This week, as the writing consultants in my tutor training practicum start exploring "the idea of a writing center," we're reading North's seminal essay of that same title. I've spent this summer wondering how, 20 years on from North's essay, the writing center on my campus can still be viewed as the kind of grammar fix-it shop he abhors. This is not a situation unique to my institution, I discovered in conversations with writing center directors from around the country at the 2009 IWCA Summer Institute. Despite being post-modern, post-cognitive, and post-process, composition studies doesn't seem to have had much success making the writing center "the physical locus for the ideas and ideals of college or university or high school commitment to writing" (North 46). We're still proofreaders, and we're still here to serve only "bad" or "developmental" writers.
In rereading North through the lens of ecocomposition, I was struck by his emphasis on place, the "physical locus." It got me thinking that writing centers are an area ripe for ecocomposition theory, because as North argues, "the only composing process that matters in a writing center is 'a' composing process, and it 'belongs' to, is acted out by, only one given writer" (39). North's emphasis on the context-driven, environmentally-situated process consultants deal with in our centers leads me to consider that a revolution in the "idea of a writing center" may take place only when composition studies embraces ecological metaphors for writing and writing instruction.

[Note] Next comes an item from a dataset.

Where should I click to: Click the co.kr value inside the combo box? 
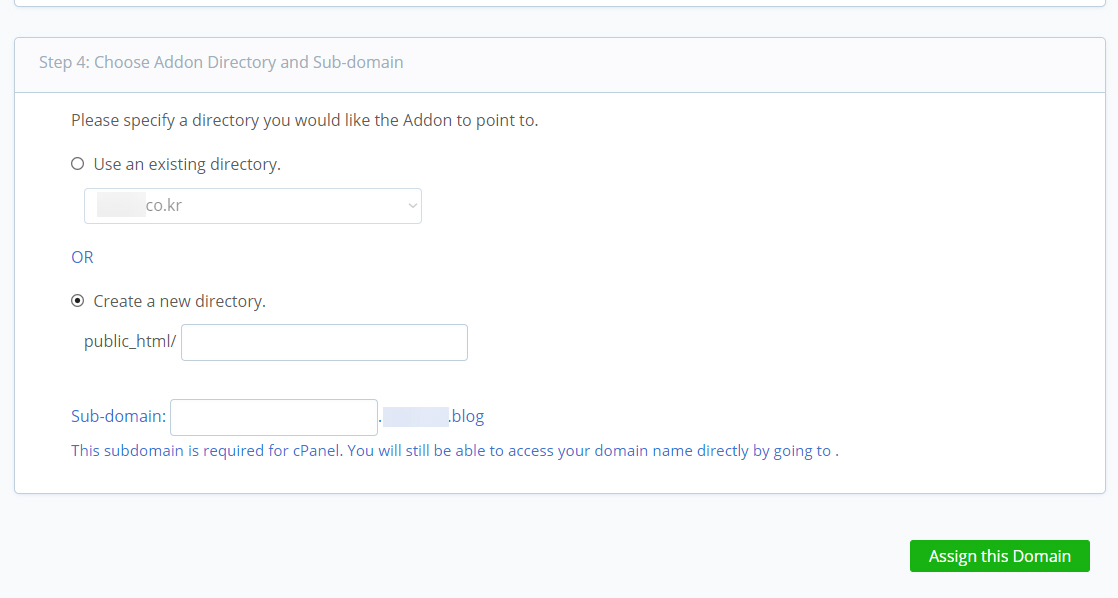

I want to keep exploring that possibility this semester, but as I prepare to meet my writing consultants for our second class tomorrow afternoon, I have three observations about the ecology of writing centers I want to highlight for them:
1. Writing centers are part of the university ecosystem as well as part of the ecosystem of composition studies as a whole. North points out that how we conceive of and fund our writing centers reflects how writing and writing instruction are viewed by our individual universities. On our campus, the writing center is not part of the English Department; it is operated, funded by, and located in Academic Skills, where the emphasis is on developmental education and remediation. If we look at the ecosystem of this institution, the placement of the writing center in Academic Skills tells us quite a lot about how instructors view writing, writers, and the teaching of writing on this campus (which is so non-selective as to be essentially open-access).
I fear this may become an on-going area of concern in our tutor training course because the English Department (of which I am a member) wants to expand the mission of the writing center here beyond developmental education - and that means changing the "place" of the writing center in the minds of our university faculty and administrators.
2. Each writing center client is part of a larger ecosystem that includes the assignment or text she brings to the session, the instructor of the course in which that text has been assigned, our university campus, the client's previous teachers, her attitude toward writing, etc. Tutoring, Christina Murphy and Steve Sherwood tell us, is "contextual" and "individualized": "Tutoring takes place [there's 'place' again] within a number of sociocultural and intepersonal contexts that lend richness and complexity to the tutor's role...If there is any one truth about tutoring, it is that no single method of tutoring, no one approach, will work effectively with every student in every situation" (1).
My writing consultants can't do much about the institutional wrangling currently happening over our writing center's place, but they can promote the kind of center that deals with each individual client in her/his context, not "based on where the student ought to be because she is a freshman or sophomore" but "begin[ning] from where the student is, and mov[ing] where the student moves" (North 39).
3. Writing consultants are part of the ecosystem of writing centers. This connects to my second point: Tutors impact the environment of the writing center by how they deal with each individual client. I want my writing consultants to create the kind of writing center they would like to see on this campus. This doesn't mean rigidly adhering to what they (or I) think a center "should be." It means responding to their clients in context, developing the kind of reflective practice Murphy and Sherwood describe as drawing from the richness of writing center and composition theory:
"As a tutor, you will discover that tutorials are rarely, if ever, exclusively the product of any one paradigm. Instead, they are often a creative, highly individual, mix of approaches, as the needs of the student dictate" (7).
References:
Murphy, Christina and Steve Sherwood. The St. Martin's Sourcebook for Writing Tutors. 3rd ed. Boston: Bedford/St. Martin's, 2008. 1-24.
North, Stephen. "The Idea of a Writing Center." In Murphy and Sherwood, 32-46.